In many parts of Central Kenya, some say there is no greater lineage thrill for a man than to have a baby boy as his firstborn.
And that was the case for David Kung'u Ndung'u, a 21-year-old repeat jailbreak suspect from Gikindu village in Murang'a South, who in his hideout received information that his ‘wife’ had given birth to a boy.
He threw all caution to the wind, sneaked into his house and after confirming that indeed he was the father of a baby son, ventured out to drink alcohol in the backstreets of Maragua town.
He showed up at his Gikindu home at around 6.30pm on Tuesday. Later, along with three friends, he went to a banana plantation near Maragua to celebrate. Here, they ordered a 750ml bottle of hard liquor and two 500ml bottles of soda.
As he freely toasted the birth of his son, he had forgotten that he was about a kilometre away from the Maragua Police Station, from where he had escaped twice.
He had been charged with robbery with violence at the Kigumo courthouse but escaped from remand at the station on April 6.
Before that, on March 3, he had escaped from the same station.
In the April incident, he escaped with Andrew Kamau Wairimu, 20, who had been arraigned in Kigumo on three counts of defilement. They escaped at 9pm without being detected by the two officers on duty.
The duo had been remanded at the station owing to Covid-19 protocols in correctional facilities.
In a smooth escape, they broke no door, cut no grill and dug no hole — they walked out of the cells, sneaked into an unused office and from a ventilation hole, jumped out into the police compound full of officers and walked away.
"He is a very talented jailbreaker since serving at the Shimo la Tewa juvenile wing in 2016. Ndung'u also escaped and came to live with his grandparents in Gikindu village," Maragua Police Station boss Cleophas Juma said.
But on Tuesday, the escapee got intoxicated in the banana field and became unruly. He proclaimed that he will now become a better robber to fend for his expanded family, and was overheard by concerned residents, who alerted the police.
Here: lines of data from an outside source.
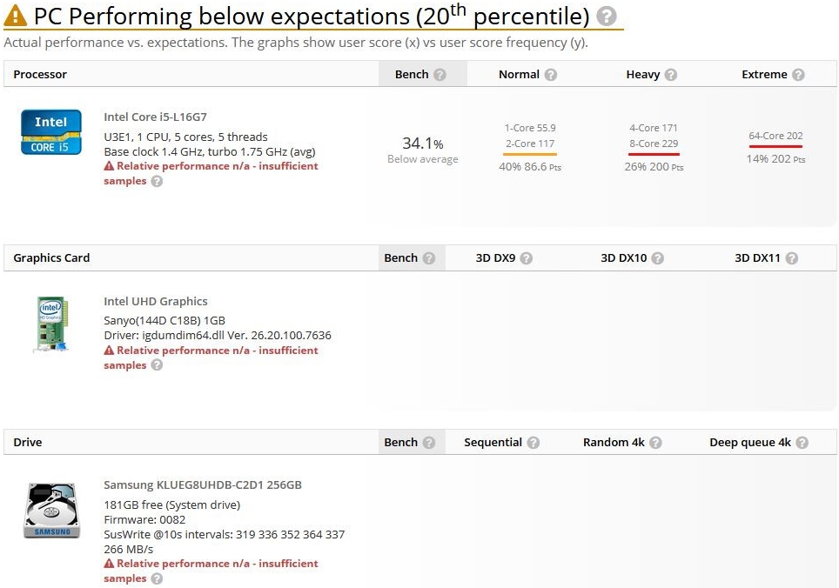The height and width of the screenshot is (588, 839).
Task: Select the Drive Bench column header
Action: click(x=400, y=443)
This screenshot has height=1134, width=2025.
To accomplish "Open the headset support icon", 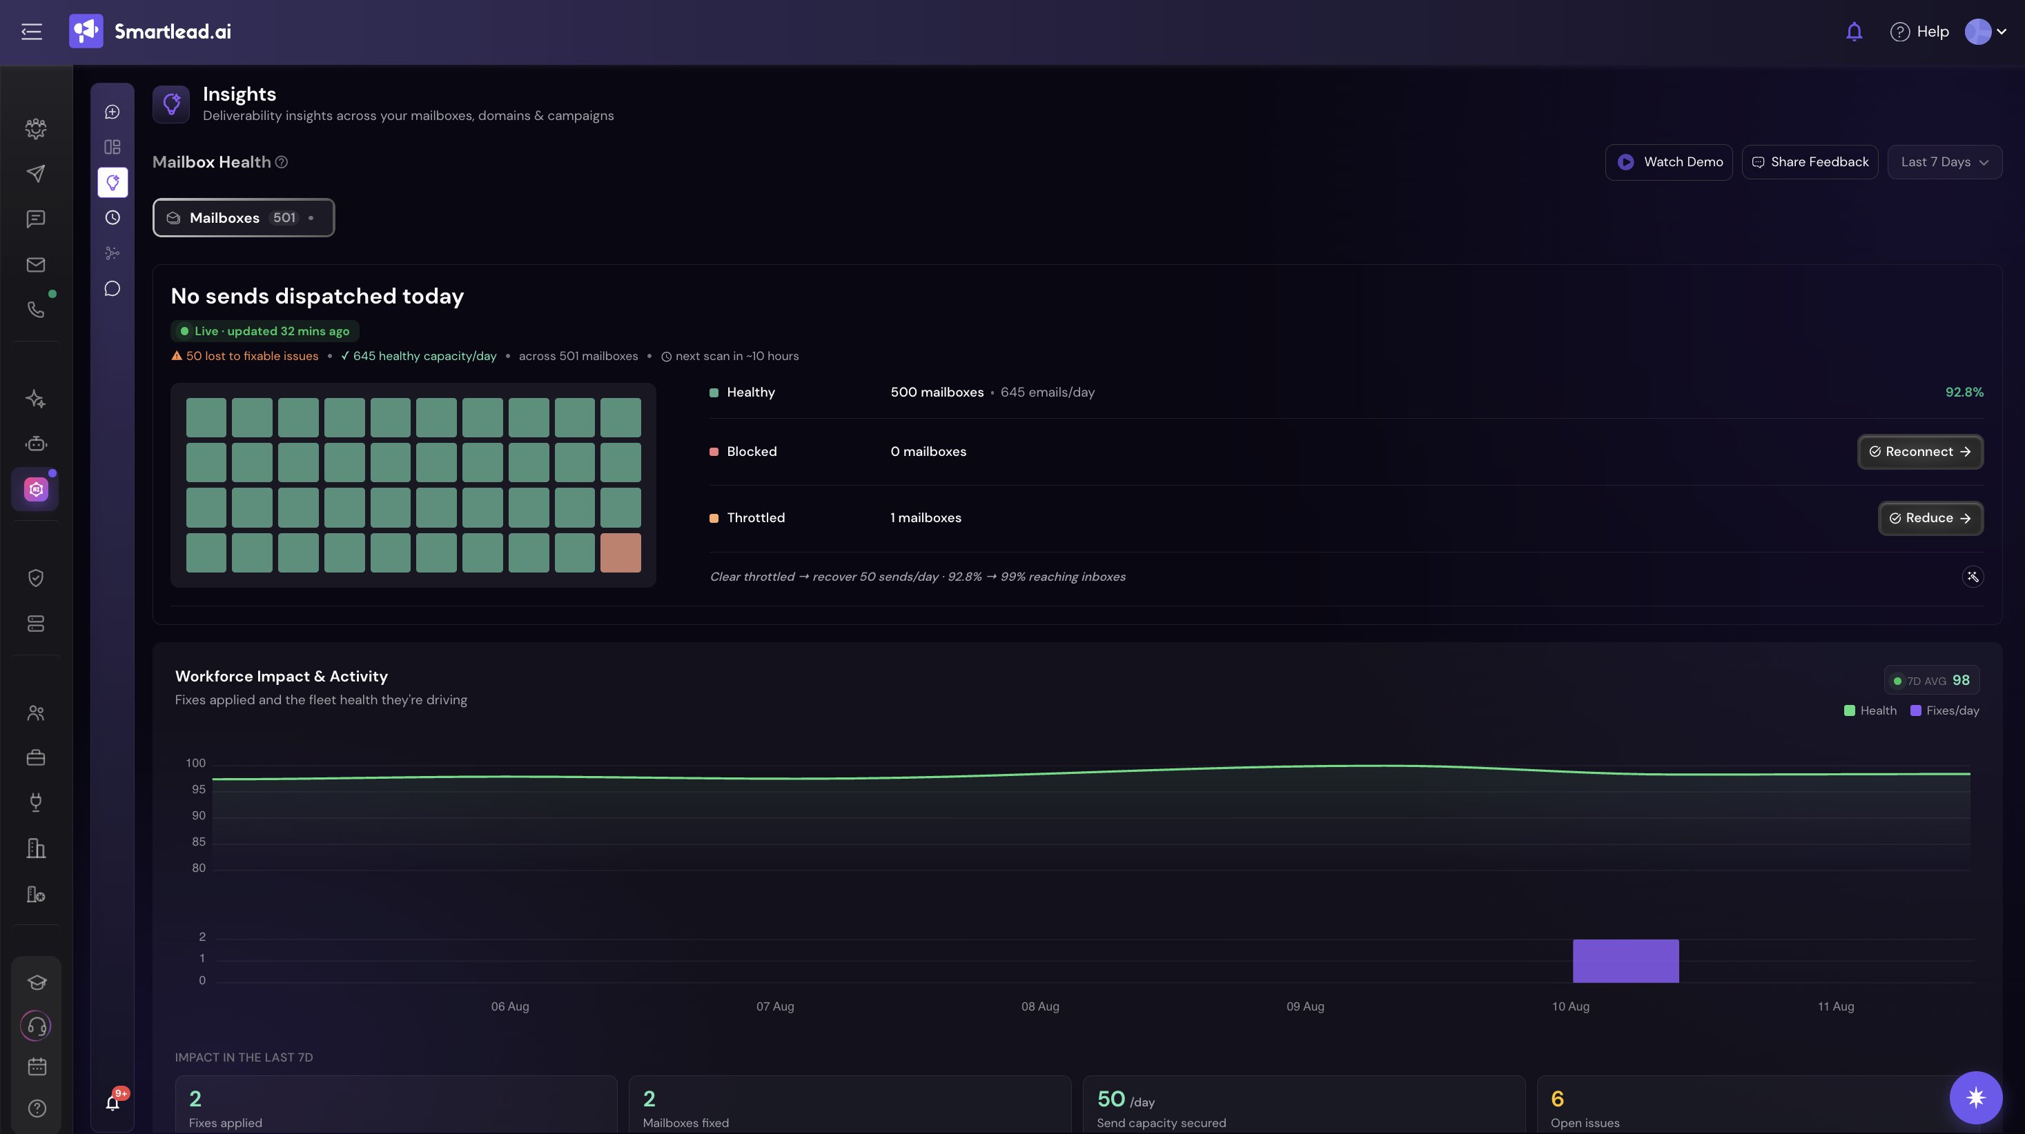I will 36,1025.
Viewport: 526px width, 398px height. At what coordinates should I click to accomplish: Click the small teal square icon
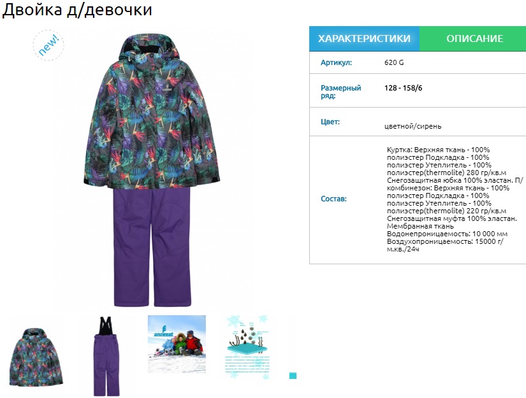[293, 376]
"We received a tip that there were three youths in a banana plantation who were drinking alcohol and one of them was shouting about how he will terrorise them with robberies," Murang'a South sub-county police boss Alexander Shikondi told the Nation.
Too drunk to escape
Five officers were dispatched to investigate. Upon getting there, they immediately recognised Mr Ndung'u as their jailbreak suspect who was at the top of their most-wanted list.
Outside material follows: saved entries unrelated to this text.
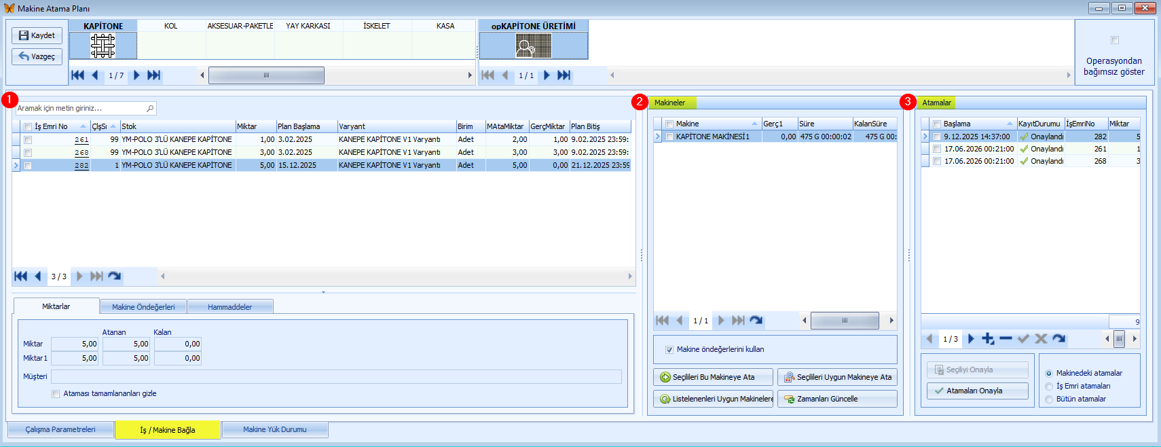Select the Bütün atamalar radio option
Viewport: 1161px width, 447px height.
pyautogui.click(x=1049, y=399)
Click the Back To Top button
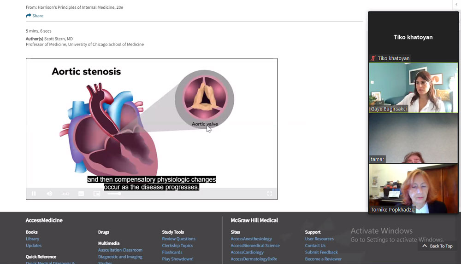The width and height of the screenshot is (461, 264). click(x=437, y=246)
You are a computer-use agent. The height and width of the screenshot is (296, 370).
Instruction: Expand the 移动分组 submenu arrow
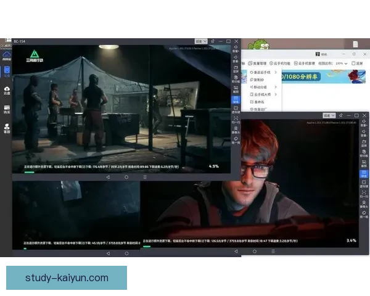[276, 87]
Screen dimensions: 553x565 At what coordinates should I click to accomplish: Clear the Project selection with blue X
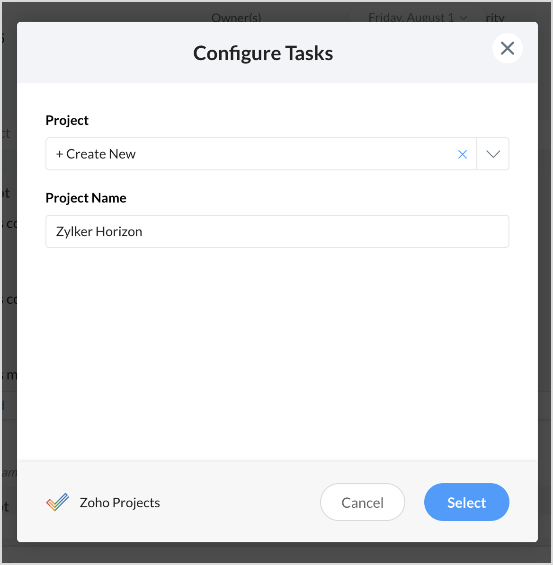click(462, 154)
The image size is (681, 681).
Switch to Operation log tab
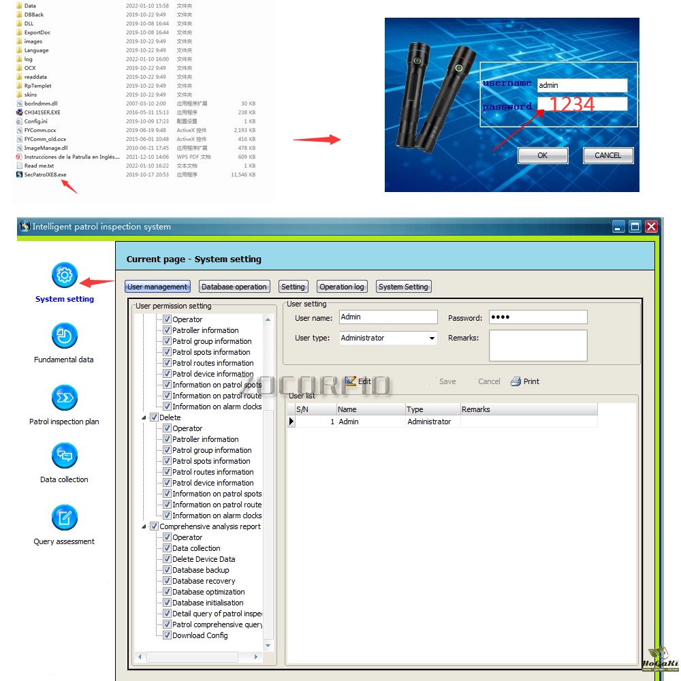point(341,287)
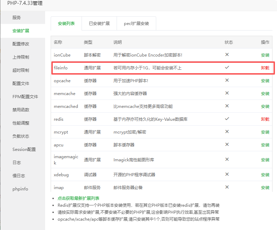Uninstall the fileinfo extension
Image resolution: width=277 pixels, height=230 pixels.
(x=265, y=68)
"We arrested the three of them, who were too drunk to escape. Even in police cells, Ndung'u kept praising his wife for giving him a baby boy," Mr Juma said.
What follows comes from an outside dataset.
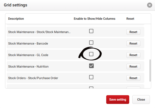Check the Stock/Stock Maintenan… row checkbox
The image size is (155, 108).
tap(91, 31)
But on Wednesday morning, as he sobered up, Mr Ndung'u came face to face with the previous night's miscalculations.
Upon interrogation, he revealed that he had been living in Múkúyú town on the Kenol-Murang'a road.
"We demanded that he take us to his hideout and he cooperated. We ascertained that he was living there as a criminal, since we recovered goods suspected to be stolen," Mr Shikondi said.
Among the items was a juice blender, a laptop, a loudspeaker, a 32-inch television set and a DVD player.
“We are now taking all precautions necessary to keep him safely in custody. He will be arraigned in court on Thursday to face his robbery with violence charge. He will also have additional counts of burglary and theft as well as being a public nuisance where he breached the peace by shouting that he will terrorise Maragua residents by robbing them," Mr Juma said.
Mr Shikondi said he was working with the children’s department to look into the suspect's ‘wife’, who is said to be a minor and now a mother.
"We will see what best to do about her case. We have a duty to ensure her case is treated with all the sensitivity it demands. We are made aware that she dropped out of primary school to get married to this suspect. There are major question marks around the issue," he said.